In an April 12, 2021, video, Hoffman raises the specter of small children exposed to "woke storytime" if Idaho funded statewide pre-kindergarten programs.
"Tell them you do not want your kids exposed to the left's mindless drivel that is sweeping our education system," Hoffman urged. "It's not just in Idaho, and it's not just in our colleges and universities, but it's also in our elementary, middle, and high schools."
In another video, posted a month earlier, IFF Legislative Affairs Director Fred Birnbaum urges lawmakers to slash higher education budgets.
"The best way for them to get the attention of these universities that are pursuing the social justice agenda is to reduce the appropriation by the amount of the social justice spending or something close to that," he says.
That take was not a surprise to Green, the University of Idaho president.

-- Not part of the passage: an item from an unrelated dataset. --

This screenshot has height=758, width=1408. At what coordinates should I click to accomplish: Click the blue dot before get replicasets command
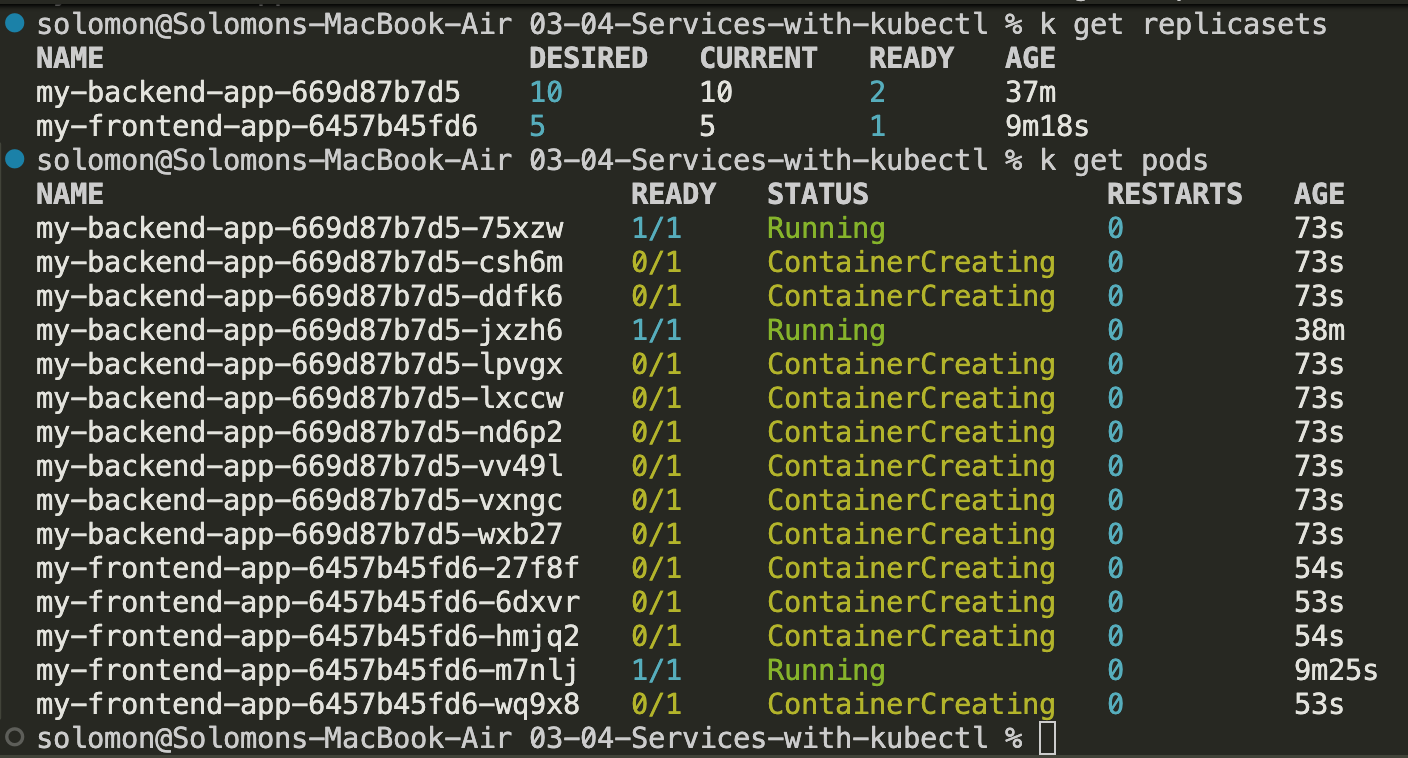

"The thing about the IFF is they're on record as not believing any money should be going to public education in the State of Idaho, and so their goal really is to defund public education in the State of Idaho," he said.
Senate President Pro Tem Chuck Winder said he has seen a change in the group over the last five years, adding that the IFF has become "more of a political movement" than a think tank.
"They bring in different issues that are going on in other parts of the country and say, 'we can't ever let this happen in Idaho' and they go after people that say, 'well, it's not happening in Idaho," he said.
The nonprofit is now affiliated with the State Policy Network, a nationwide chain of like-minded groups. That transformation coincides with the 2016 creation of the Idaho Freedom Action, the lobbying arm of the IFF, which uses the same offices and staff.
The Idaho Freedom Foundation also puts out a "Freedom Index," under which a handful of analysts scores bills that align with their "12 criteria of freedom," as well as assigning scores to individual lawmakers based on whether or not they supported IFF-approved legislation.
Some of the loudest voices during the education funding debates came from those who have the highest scores on the Freedom Index.
Sometimes, IFF directives on whether or not to support a bill are sent to legislators while they are still in committee, Winder said.
"If they want to rate lawmakers' bills, do it after they've had a chance to vote, don't tell people how to vote," Winder said. "I think you can ask anybody around this building - they'll change their ratings in the middle of a hearing, they'll send out text messages, they'll send out emails encouraging and telling people how they should vote."
During a 2021 City Club virtual conversation, Winder called the number of legislators who unquestioningly toe the IFF's line his "greatest disappointment" of the session and a threat to the state's democracy.
"If they were an honest broker in this process they wouldn't be telling people how to vote," he told KTVB. "Each individual is elected by their districts to represent their constituents, not to represent a special interest group."